Saturday , June 19 2021

Events of the day Playing children abroad protects them from a dangerous epidemic



Events of the day – Experts say that children playing abroad are beneficial to their eyes because they reduce the risk of myopia.

Short-sightedness is becoming widespread throughout the world, and by 2050, around 4.8 billion people will be affected by this visual disorder that affected 2.8 billion people worldwide in 2010.

While many of them have a tendency to blame their genes for this problem, genetics alone can not explain this rapidly changing problem.

There are many studies suggesting that having fun in the fresh air can reduce the risk of a child with myopia.

Outside presence not only forces you to look further, but it is also believed that exposure to outdoor lighting is essential because it seems to slow down the central growth of the eye, because excessive growth contributes to myopia.

One study found that if the child did not spend enough time outdoors, when the parents were short-sighted, the genetic risk increased to about 60 percent.

In the light of these events, experts now believe that the environment plays a greater role in myopia than genes.

In 1991, the study of twins, born in 1994-1996 in Great Britain, contained data from research on the early development of twins.

During the first 16 years of life, the experts analyzed the development, behavior and education of each child using questionnaires and tests, and also collected eye tests.

Interestingly, the study identified four major environmental factors associated with myopia, some of which were unexpected.

The study found that infants born after the mother receiving infertility treatment were 25 to 30 percent less likely to develop myopia in adolescents.

"This may be partly due to the fact that infants born after infertility treatment tend to have lower birth weight and shorter pregnancies, and according to some studies, not all of them delay development and reduce cognitive performance," the experts said. Decreased cognitive grades seem to reduce myopia.

The study also showed that people born in the summer more often had myopia, probably because they started going to school less than many peers.

The study showed that the higher the level of mother's education, the higher the prevalence of myopia in puberty by 33%.

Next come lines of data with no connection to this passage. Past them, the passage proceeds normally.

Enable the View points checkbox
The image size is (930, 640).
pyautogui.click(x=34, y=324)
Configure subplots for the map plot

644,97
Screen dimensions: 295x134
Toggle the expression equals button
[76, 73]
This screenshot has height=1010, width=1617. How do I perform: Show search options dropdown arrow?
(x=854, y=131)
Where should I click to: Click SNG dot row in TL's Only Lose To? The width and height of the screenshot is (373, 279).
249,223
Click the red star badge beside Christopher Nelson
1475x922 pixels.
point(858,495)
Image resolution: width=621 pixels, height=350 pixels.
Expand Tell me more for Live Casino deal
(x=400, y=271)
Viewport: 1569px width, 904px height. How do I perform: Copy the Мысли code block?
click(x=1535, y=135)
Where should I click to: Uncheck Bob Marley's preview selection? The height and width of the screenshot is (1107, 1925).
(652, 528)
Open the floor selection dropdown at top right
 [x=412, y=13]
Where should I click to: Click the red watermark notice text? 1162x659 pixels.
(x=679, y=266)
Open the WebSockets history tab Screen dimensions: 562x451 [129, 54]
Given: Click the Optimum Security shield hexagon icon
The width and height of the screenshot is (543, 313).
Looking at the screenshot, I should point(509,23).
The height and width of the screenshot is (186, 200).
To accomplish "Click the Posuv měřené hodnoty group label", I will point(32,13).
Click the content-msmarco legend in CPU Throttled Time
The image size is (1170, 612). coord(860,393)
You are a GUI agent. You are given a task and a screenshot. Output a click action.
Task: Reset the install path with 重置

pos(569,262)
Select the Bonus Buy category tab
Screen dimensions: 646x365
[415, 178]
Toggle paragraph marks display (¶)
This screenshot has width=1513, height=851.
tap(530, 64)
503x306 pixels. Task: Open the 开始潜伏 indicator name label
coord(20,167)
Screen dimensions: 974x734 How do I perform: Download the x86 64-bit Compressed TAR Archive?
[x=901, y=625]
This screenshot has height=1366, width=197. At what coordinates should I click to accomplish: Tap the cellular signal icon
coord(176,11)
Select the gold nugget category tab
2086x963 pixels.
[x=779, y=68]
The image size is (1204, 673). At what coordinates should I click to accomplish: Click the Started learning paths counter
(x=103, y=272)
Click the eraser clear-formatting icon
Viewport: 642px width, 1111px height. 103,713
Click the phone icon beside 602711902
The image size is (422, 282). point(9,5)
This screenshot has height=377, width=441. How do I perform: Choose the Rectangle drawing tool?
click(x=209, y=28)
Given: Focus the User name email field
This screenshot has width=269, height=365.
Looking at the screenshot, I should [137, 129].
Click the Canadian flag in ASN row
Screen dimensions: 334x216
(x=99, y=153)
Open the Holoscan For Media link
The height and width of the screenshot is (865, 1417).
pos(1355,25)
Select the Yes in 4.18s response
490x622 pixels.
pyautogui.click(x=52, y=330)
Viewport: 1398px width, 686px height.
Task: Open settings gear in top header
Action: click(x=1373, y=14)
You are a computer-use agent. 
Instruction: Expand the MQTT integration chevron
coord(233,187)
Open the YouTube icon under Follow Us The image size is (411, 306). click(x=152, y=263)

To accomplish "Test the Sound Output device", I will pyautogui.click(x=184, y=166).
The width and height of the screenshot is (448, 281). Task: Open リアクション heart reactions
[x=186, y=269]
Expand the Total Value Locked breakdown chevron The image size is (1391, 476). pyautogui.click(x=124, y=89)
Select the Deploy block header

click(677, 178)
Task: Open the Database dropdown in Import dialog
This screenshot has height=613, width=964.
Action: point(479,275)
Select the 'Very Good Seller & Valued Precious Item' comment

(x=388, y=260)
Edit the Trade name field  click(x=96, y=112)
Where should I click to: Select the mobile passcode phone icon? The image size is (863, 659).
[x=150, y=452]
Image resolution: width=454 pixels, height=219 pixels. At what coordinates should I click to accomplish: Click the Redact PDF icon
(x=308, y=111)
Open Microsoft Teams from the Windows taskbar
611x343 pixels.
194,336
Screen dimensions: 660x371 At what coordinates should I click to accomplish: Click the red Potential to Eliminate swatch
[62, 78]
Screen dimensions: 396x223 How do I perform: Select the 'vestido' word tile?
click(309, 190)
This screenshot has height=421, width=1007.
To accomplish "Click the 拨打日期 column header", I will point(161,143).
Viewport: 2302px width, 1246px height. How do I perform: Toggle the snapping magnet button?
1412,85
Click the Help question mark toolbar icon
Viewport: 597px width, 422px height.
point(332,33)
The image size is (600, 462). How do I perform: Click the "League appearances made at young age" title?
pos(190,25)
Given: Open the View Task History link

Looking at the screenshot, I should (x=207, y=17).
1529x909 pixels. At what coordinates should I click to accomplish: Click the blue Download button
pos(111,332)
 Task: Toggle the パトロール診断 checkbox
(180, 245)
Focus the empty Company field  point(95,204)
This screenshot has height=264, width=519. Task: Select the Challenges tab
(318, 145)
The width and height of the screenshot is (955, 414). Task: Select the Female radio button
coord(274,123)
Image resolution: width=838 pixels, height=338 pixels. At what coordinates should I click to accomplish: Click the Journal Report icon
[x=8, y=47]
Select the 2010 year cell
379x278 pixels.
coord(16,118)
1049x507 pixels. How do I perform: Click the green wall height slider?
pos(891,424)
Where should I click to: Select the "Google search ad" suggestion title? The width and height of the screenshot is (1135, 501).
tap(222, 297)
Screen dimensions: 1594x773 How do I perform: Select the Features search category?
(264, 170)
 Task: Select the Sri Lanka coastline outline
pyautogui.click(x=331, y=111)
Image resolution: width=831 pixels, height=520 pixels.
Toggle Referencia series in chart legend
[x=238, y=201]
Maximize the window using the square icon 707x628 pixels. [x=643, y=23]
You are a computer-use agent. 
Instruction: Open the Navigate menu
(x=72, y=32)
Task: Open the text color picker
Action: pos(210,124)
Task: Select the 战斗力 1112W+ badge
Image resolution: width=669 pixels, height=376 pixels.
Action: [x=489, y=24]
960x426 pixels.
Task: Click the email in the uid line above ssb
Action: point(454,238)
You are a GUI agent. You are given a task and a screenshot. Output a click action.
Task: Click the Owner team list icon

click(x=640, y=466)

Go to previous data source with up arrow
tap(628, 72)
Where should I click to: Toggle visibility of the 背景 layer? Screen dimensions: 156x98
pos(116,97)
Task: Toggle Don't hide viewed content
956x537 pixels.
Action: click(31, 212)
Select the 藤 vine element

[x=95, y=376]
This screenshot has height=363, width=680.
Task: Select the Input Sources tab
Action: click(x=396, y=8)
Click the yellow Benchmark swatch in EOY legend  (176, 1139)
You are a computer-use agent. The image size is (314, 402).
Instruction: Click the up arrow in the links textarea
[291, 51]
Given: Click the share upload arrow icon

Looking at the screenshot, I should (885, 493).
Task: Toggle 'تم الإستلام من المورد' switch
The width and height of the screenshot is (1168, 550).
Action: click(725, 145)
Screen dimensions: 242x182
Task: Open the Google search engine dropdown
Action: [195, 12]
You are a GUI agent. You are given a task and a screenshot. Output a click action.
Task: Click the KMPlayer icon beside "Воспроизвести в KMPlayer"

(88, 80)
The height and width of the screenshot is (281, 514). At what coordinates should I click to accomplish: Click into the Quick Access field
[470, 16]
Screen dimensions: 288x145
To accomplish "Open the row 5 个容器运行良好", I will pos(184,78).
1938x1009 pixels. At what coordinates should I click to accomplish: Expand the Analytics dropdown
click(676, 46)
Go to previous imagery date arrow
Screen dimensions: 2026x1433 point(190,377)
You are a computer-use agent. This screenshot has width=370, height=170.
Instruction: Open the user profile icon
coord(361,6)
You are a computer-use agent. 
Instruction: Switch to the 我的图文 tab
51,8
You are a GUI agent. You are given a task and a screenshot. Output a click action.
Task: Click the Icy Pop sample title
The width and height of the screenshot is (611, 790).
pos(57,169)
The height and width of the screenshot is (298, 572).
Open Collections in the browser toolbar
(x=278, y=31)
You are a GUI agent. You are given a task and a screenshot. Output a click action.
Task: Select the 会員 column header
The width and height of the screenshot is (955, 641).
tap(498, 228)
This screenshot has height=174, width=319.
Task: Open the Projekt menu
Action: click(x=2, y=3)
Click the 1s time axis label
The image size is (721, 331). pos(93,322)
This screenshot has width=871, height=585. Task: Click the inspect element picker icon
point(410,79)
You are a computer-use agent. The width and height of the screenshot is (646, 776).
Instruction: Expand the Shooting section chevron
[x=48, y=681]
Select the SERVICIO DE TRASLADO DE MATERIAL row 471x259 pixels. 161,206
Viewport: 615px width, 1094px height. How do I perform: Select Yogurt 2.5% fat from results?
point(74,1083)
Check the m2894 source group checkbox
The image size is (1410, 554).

This may be related to the relationship between intelligence and myopia, although social factors such as class and wealth can also play a role.

Technology is undoubtedly responsible for the presence of myopia, but for another reason than was thought the main reason why technology is the cause of myopia is not directly harmful to the eyes (it is harmful), but because it absorbs the time of children that can be used for fun and traffic abroad.

Experts say: "Increasing the watch time of electronic devices, resulting from the use of games and social networks and digital entertainment, has led to an increase in stable behavior, lack of nutrition and inactivity in the open air."

But experts say that these environmental factors are associated only with myopia. As such, they do not necessarily cause a shortage.

But another part of the research may be worse. The study was conducted on children born in the 90s, before the era of smartphones and other handheld devices.

Currently, when our eyes are attached to the screen, regardless of where we are, even if it is outside, it can greatly worsen the situation.